Muska dashed out from the backseat, waving the drawings she had done at school. Farishta kissed her and sent her back to take a snack from Tayyab and to feed the goat kid she had been nursing. Sobia exited the car more slowly and walked as if she held a coin between her knees. Her downcast eyes looked bruised. Inwardly Farishta smiled. She remembered the time she had felt this way, unaccountably filthy and out of sorts, wads of tissue paper between her legs, hoping no one would detect that she was slowly bleeding to death. “Come talk to me, Soby,” Farishta said, holding out her hand.
“Something’s wrong with her,” Tofan said.
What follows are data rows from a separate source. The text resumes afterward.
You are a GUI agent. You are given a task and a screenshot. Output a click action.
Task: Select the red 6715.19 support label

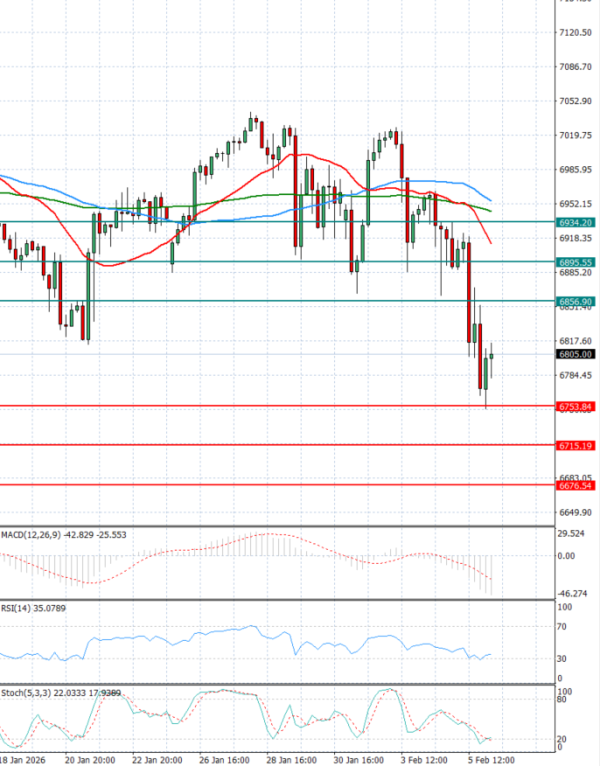coord(574,445)
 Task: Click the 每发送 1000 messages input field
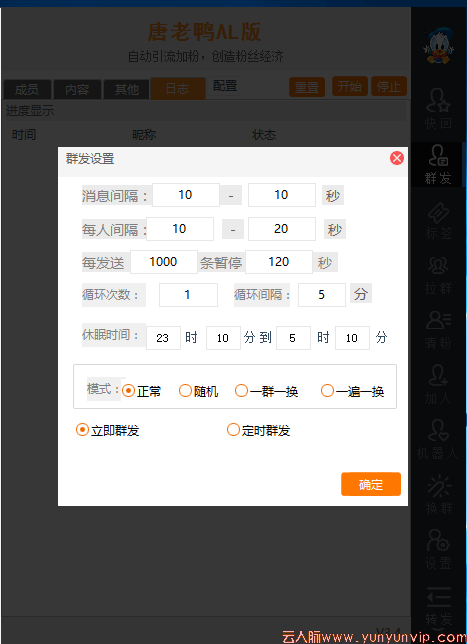164,262
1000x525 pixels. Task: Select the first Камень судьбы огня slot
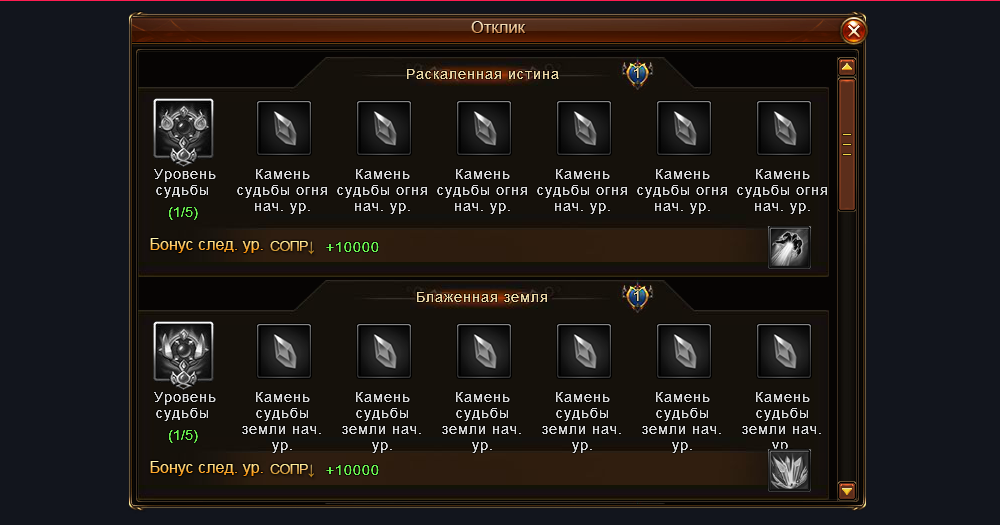pos(283,129)
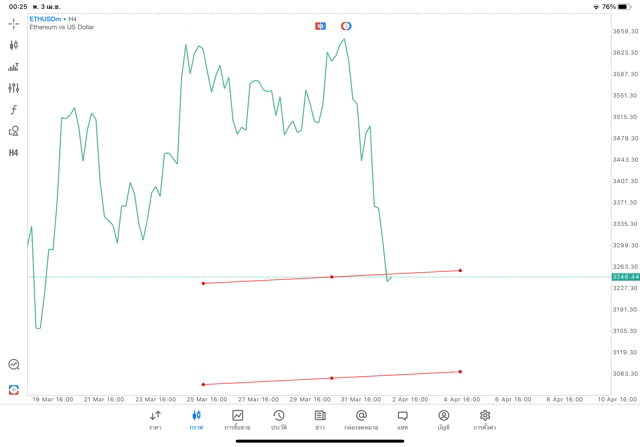Open the quotes (ราคา) tab
Screen dimensions: 640x447
click(155, 420)
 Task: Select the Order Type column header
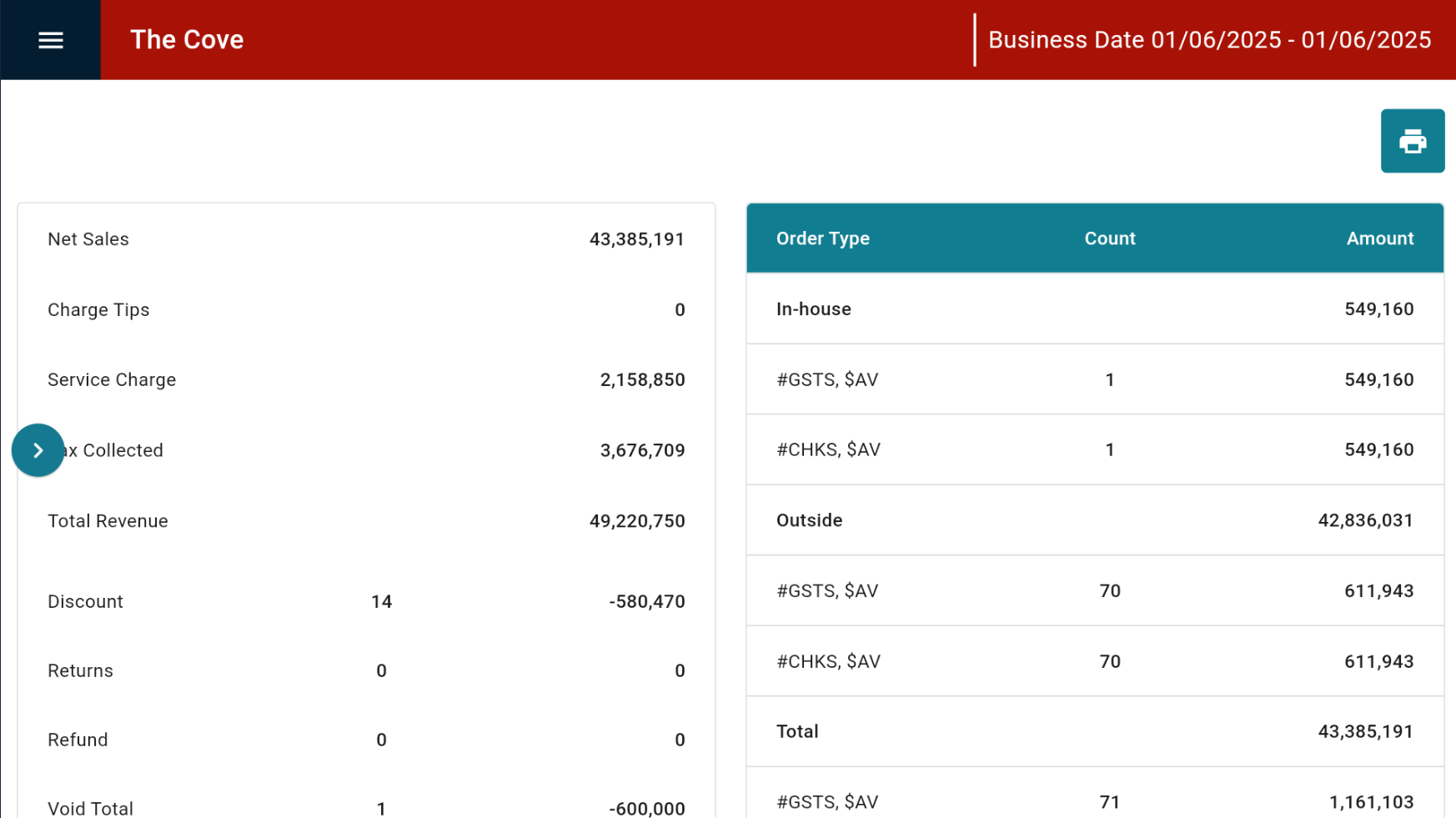click(822, 238)
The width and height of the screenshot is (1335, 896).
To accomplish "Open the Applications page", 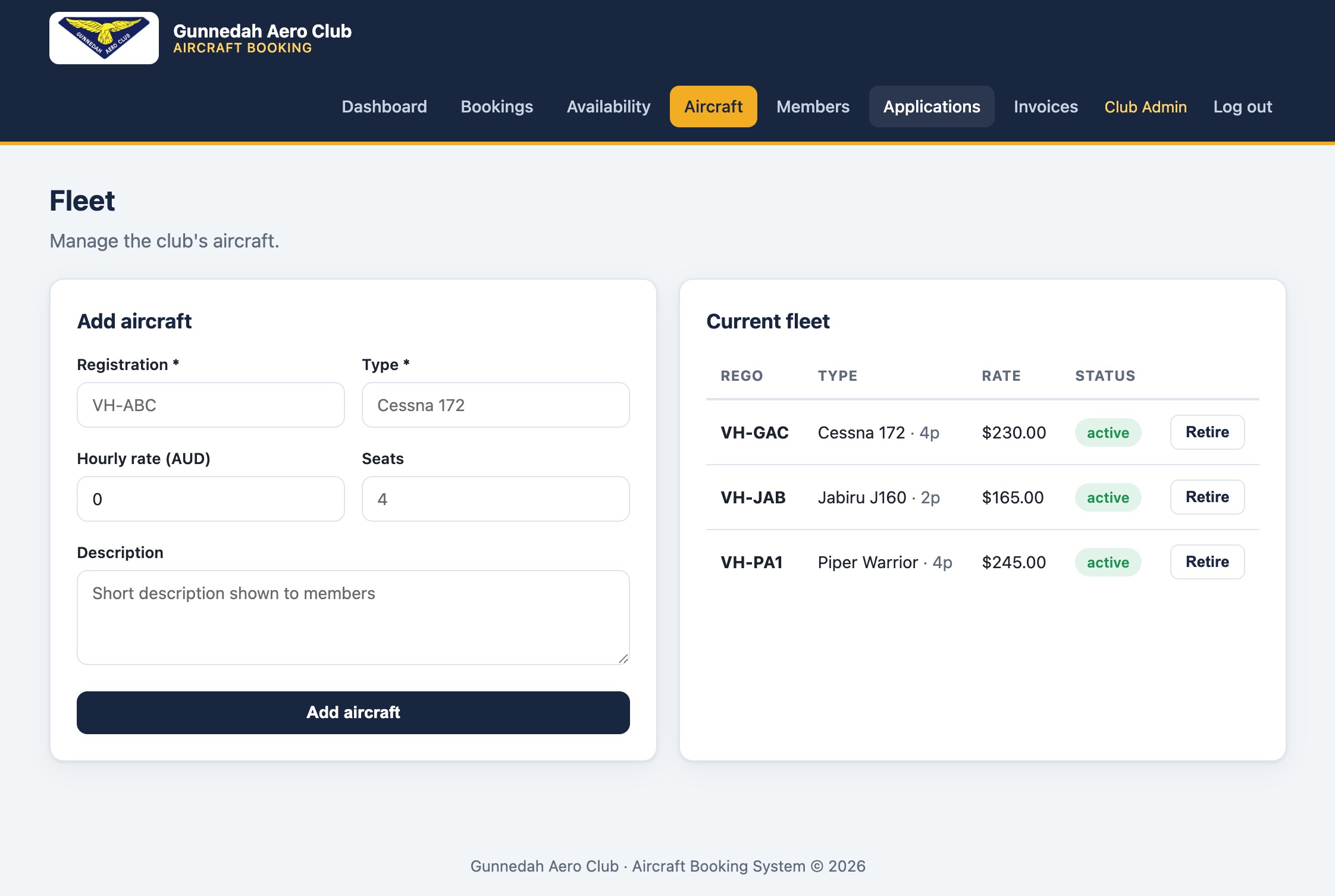I will [932, 106].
A big man, he had stepped out of the car and stood quaffing a Pepsi. He scarcely paused when he dropped the girls off, especially during harvest. “She has been sullen all the way home, and when I asked—” He stopped when he looked up and caught Farishta’s glance. “Ah,” he said. Whether he understood what was happening with Sobia, what Farishta needed to do, was impossible to say. But he ducked his head back into the car, waved once, and drove off.
Farishta pulled the sack of sanitary napkins she had been saving from the bottom of the bathroom cupboard and went into the girls’ room. Sobia was curled up on the bed, crying quietly. Farishta sat down and put a gentle hand on her daughter’s hip. “Do you want to tell me?” she asked.
Sobia sniffled. Then she said, “I wish Afia was here.”
“Because you could talk to her.” The girl nodded. “About what you are experiencing.” Another nod. “Well, I miss her, too. But I will speak to you as I spoke to her, when she was just your age.” She reached over and tipped up her daughter’s chin. The girl’s eyes glowed with tears. Farishta felt a surge of pride. “You are bleeding,” she said.